_TASK STATEMENT:_ Although the entries contain pictures, the copy should hold only their exact text.

_RECORDS:_
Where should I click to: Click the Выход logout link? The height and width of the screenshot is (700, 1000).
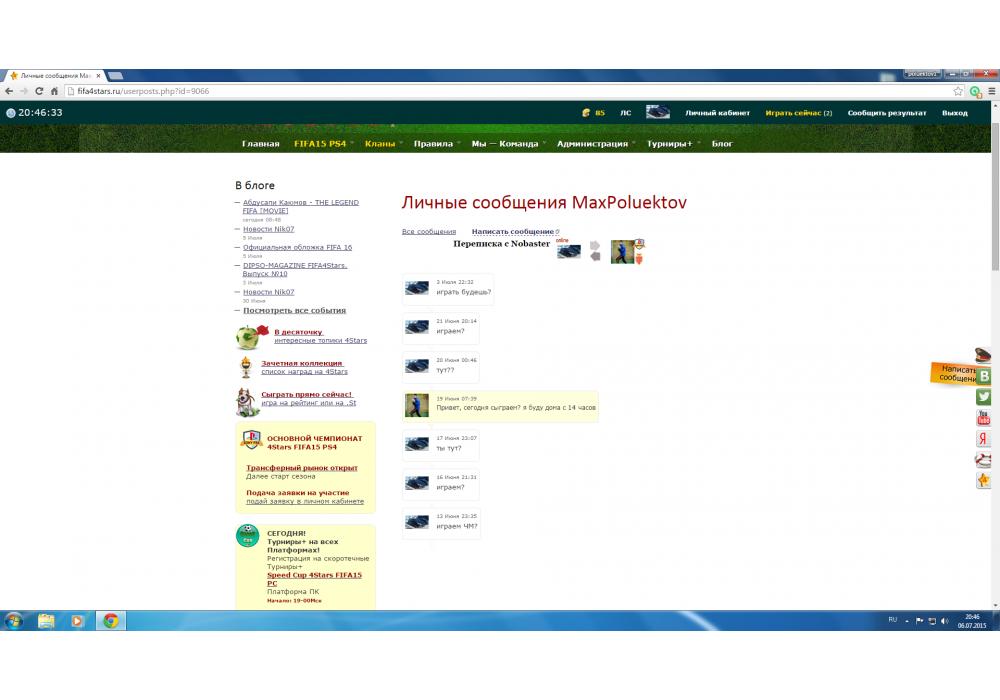coord(954,113)
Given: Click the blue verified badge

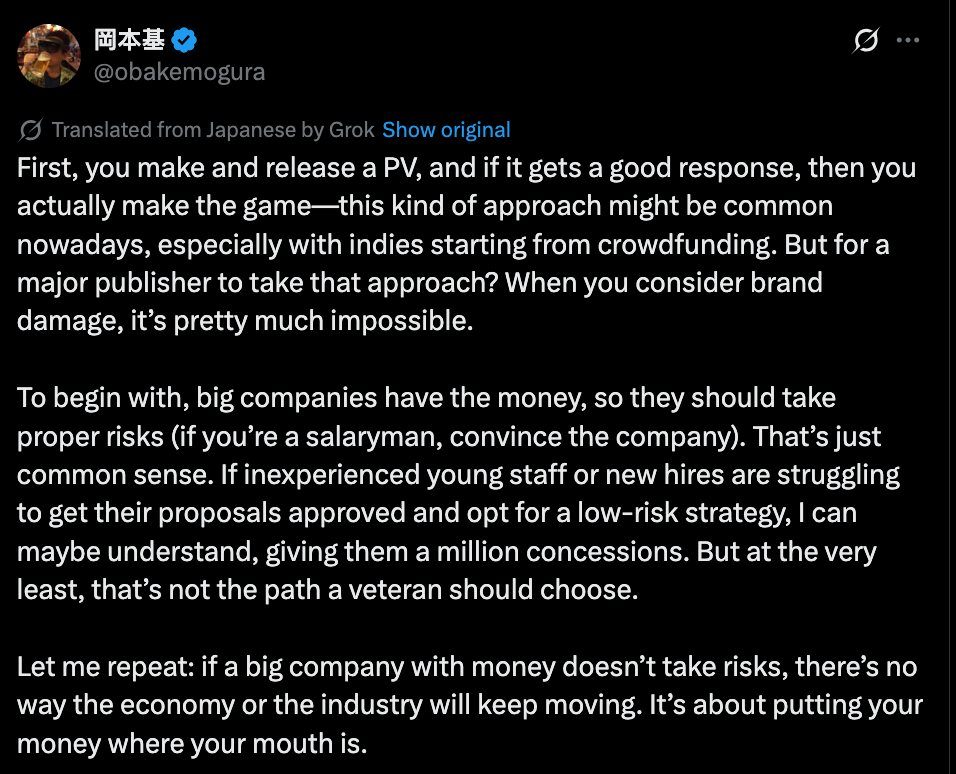Looking at the screenshot, I should click(x=185, y=41).
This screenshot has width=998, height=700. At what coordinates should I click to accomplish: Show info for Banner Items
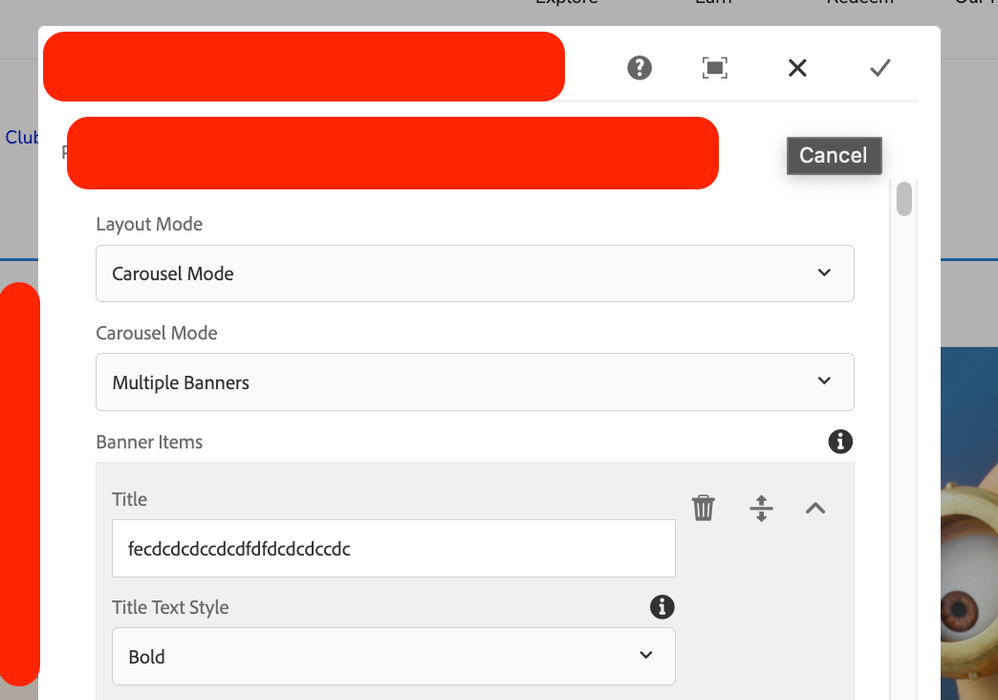[x=841, y=441]
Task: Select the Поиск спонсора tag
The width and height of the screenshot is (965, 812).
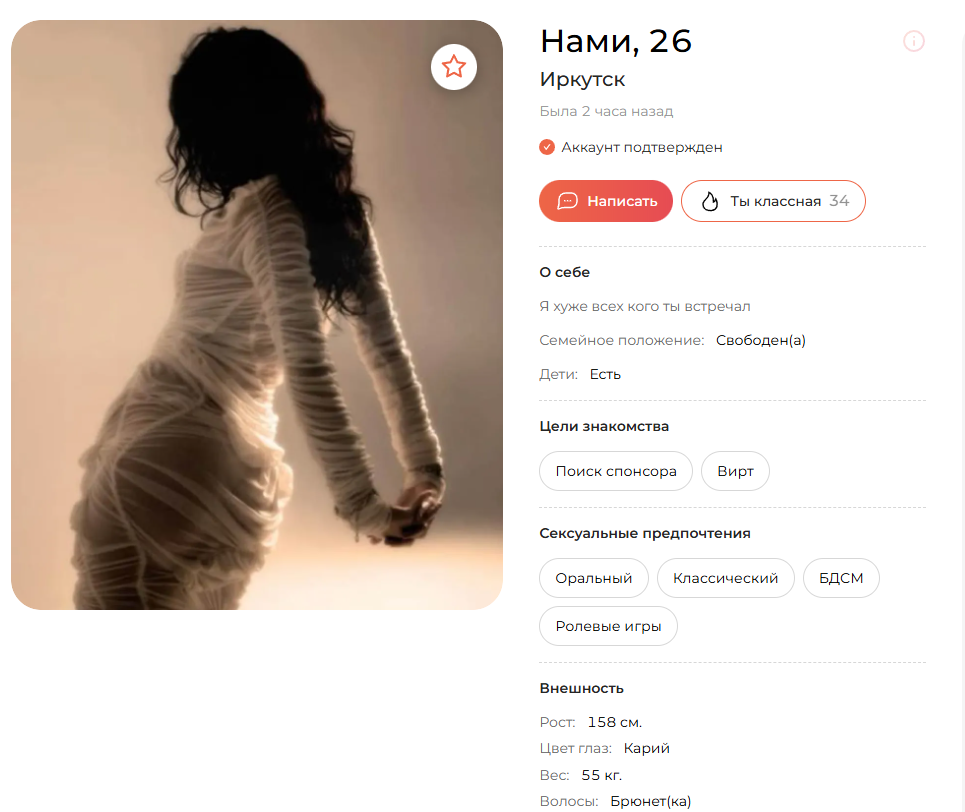Action: [615, 471]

_ANSWER TO THIS PROBLEM:_
Where should I click to: Click the Выход logout link? The height and width of the screenshot is (700, 1000).
coord(954,113)
Given: Click the blue verified badge

Looking at the screenshot, I should click(x=185, y=41).
This screenshot has width=998, height=700. At what coordinates should I click to accomplish: Show info for Banner Items
[x=841, y=441]
Task: Select the Поиск спонсора tag
The width and height of the screenshot is (965, 812).
Action: [615, 471]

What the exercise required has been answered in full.